INFORMATION SUPPLIED:
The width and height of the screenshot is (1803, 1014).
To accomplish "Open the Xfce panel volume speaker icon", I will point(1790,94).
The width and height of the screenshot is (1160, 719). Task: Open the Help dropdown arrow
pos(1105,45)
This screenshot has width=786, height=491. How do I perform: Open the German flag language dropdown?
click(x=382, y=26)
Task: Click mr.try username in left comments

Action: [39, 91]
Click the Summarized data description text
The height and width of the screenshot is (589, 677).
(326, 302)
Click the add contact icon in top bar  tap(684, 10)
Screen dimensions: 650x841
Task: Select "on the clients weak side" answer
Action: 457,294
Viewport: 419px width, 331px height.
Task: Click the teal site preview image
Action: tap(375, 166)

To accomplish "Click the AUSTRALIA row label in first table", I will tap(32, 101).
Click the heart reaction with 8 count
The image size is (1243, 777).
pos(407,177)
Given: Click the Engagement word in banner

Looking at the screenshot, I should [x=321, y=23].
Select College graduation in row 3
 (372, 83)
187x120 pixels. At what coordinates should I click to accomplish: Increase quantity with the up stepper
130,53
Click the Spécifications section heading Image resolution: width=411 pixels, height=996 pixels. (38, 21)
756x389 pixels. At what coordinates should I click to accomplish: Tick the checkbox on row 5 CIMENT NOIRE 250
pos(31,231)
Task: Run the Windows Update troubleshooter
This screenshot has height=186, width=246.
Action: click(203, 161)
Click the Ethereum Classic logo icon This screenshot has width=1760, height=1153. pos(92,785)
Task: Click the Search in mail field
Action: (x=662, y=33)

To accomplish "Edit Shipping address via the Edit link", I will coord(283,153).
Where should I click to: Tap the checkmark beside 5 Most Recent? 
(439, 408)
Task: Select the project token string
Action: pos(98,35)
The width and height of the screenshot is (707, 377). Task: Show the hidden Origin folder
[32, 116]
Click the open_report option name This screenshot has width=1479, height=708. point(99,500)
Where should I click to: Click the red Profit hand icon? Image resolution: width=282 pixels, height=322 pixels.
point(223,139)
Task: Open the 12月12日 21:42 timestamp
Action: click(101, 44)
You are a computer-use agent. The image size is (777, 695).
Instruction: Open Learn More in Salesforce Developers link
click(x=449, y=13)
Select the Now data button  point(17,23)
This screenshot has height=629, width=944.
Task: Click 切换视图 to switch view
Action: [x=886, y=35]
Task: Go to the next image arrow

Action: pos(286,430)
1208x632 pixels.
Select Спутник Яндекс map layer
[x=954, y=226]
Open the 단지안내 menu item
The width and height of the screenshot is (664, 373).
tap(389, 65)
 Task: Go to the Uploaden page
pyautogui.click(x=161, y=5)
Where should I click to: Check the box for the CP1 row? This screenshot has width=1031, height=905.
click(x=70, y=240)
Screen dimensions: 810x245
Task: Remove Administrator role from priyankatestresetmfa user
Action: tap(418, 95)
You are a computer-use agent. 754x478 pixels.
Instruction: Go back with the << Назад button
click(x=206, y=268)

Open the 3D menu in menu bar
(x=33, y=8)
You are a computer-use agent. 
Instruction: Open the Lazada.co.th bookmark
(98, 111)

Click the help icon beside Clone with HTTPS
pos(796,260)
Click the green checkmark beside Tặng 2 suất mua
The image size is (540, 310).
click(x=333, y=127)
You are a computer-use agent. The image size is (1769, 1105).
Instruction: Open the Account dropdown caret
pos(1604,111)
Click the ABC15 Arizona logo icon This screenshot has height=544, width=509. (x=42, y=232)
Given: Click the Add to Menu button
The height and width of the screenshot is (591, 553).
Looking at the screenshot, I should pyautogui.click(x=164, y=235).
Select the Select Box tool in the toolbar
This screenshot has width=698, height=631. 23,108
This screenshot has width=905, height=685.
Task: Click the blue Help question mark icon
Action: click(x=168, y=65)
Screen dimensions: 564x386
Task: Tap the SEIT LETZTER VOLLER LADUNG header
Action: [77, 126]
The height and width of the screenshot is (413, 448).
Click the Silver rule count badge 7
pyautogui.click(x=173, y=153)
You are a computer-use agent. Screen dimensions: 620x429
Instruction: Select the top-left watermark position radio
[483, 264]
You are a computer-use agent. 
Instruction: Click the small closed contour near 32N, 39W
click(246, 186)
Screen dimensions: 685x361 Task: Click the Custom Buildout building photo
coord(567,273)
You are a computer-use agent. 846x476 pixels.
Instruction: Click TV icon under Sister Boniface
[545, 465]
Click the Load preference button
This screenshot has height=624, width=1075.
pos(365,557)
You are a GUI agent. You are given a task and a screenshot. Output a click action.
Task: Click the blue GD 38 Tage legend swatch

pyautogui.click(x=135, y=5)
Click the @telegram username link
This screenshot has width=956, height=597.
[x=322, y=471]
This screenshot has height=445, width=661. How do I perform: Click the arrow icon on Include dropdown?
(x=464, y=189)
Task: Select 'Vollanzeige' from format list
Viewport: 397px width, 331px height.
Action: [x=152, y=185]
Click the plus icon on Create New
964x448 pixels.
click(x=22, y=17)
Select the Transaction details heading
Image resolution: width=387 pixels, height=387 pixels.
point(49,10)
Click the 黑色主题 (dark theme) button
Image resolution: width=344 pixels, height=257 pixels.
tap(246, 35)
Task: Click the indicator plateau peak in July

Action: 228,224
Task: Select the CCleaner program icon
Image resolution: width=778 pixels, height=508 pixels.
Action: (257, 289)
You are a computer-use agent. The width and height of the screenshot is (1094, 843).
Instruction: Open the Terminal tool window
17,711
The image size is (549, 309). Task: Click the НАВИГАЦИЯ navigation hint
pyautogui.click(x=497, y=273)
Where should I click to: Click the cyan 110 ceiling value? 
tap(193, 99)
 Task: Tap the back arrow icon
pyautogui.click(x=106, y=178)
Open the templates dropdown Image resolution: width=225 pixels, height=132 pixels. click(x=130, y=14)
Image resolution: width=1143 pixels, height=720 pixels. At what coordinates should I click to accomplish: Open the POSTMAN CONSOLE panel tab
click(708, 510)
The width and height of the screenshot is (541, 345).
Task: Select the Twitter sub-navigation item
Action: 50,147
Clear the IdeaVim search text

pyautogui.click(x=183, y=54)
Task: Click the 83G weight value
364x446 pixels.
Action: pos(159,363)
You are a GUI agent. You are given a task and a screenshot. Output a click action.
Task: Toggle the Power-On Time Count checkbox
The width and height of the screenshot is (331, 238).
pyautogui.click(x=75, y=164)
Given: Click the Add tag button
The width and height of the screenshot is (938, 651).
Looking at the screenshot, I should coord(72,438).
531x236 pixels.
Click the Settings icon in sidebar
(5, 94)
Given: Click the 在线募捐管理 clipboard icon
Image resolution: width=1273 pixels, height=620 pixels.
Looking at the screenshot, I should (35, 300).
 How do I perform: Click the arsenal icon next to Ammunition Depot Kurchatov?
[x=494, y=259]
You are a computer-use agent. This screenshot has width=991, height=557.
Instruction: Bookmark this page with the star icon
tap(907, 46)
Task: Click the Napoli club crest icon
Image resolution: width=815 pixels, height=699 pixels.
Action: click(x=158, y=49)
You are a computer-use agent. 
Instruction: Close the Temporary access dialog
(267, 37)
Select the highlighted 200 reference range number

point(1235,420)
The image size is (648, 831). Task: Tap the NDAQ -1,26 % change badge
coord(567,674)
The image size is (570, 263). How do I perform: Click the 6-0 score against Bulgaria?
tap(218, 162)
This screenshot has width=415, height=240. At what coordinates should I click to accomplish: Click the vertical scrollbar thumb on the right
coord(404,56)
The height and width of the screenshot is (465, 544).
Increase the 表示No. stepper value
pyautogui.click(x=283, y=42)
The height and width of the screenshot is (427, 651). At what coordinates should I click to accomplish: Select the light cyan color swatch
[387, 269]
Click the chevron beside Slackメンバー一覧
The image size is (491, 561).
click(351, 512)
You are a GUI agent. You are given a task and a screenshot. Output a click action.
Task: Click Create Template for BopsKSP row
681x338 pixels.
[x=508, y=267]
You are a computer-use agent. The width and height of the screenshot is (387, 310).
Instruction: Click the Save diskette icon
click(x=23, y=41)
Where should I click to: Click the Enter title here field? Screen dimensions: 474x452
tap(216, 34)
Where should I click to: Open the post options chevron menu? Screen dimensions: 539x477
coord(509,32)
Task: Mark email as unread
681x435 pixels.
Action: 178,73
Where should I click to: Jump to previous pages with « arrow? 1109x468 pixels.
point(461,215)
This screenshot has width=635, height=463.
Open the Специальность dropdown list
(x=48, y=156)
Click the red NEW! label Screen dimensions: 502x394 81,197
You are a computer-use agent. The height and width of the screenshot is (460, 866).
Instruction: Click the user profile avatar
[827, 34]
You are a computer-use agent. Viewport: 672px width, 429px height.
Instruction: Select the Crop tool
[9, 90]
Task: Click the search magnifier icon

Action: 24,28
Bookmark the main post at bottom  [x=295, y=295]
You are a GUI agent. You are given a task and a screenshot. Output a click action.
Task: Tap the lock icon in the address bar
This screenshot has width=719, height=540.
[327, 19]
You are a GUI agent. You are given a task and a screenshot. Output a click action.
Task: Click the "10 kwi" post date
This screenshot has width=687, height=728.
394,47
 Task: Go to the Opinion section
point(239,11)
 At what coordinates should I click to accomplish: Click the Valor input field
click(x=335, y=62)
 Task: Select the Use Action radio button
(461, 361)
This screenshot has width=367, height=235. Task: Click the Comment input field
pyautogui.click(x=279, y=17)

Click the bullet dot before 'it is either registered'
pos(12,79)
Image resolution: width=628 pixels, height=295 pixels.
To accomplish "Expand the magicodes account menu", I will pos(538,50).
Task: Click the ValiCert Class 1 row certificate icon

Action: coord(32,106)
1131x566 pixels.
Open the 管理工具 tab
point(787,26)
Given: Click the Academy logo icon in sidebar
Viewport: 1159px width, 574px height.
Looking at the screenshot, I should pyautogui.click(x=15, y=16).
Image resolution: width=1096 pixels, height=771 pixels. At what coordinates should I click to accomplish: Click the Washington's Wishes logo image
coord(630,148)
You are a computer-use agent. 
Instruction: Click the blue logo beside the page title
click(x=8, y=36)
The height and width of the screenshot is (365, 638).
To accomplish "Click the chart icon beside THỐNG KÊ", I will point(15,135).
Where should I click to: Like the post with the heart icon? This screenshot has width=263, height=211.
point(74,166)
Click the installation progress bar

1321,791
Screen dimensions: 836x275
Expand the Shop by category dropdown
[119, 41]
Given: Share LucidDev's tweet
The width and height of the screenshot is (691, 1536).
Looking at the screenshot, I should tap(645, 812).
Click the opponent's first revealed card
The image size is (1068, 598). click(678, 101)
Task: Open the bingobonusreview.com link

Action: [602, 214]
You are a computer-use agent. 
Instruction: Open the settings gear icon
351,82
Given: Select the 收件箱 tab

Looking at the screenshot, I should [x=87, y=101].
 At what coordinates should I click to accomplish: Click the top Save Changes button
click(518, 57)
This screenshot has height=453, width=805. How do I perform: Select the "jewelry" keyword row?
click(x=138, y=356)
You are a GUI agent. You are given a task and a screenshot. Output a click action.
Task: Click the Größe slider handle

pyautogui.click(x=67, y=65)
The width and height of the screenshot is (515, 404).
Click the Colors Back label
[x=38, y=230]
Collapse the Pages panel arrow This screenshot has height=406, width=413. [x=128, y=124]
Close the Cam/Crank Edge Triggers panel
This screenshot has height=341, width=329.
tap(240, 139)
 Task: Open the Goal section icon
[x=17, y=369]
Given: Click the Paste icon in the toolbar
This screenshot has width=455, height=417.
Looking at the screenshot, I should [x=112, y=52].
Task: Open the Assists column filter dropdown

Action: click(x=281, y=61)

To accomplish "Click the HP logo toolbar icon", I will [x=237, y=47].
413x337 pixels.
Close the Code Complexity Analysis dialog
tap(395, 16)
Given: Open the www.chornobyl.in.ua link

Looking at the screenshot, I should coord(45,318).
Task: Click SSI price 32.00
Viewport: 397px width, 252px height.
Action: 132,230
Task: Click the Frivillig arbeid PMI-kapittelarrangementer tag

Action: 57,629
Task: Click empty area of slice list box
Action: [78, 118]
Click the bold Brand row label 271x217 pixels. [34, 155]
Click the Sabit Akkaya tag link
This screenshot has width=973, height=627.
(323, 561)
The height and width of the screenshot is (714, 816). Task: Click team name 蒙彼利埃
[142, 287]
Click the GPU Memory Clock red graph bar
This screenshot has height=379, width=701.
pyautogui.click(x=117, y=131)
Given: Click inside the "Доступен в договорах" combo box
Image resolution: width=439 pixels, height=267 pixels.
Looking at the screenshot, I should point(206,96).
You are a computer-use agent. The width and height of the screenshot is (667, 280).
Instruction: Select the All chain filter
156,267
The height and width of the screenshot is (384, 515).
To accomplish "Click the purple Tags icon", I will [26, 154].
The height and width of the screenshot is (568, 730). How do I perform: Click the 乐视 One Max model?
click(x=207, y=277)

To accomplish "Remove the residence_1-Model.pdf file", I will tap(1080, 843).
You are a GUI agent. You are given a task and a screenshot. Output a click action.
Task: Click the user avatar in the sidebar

EXERCISE: Reproduce the records word for word, beginning with the first line and continuing through the line containing "Action: [39, 91]".

EXERCISE OUTPUT:
The width and height of the screenshot is (1803, 1014).
To accomplish "Open the Xfce panel volume speaker icon", I will point(1790,94).
The width and height of the screenshot is (1160, 719). Task: Open the Help dropdown arrow
pos(1105,45)
This screenshot has width=786, height=491. How do I perform: Open the German flag language dropdown?
click(x=382, y=26)
Task: Click mr.try username in left comments

Action: [39, 91]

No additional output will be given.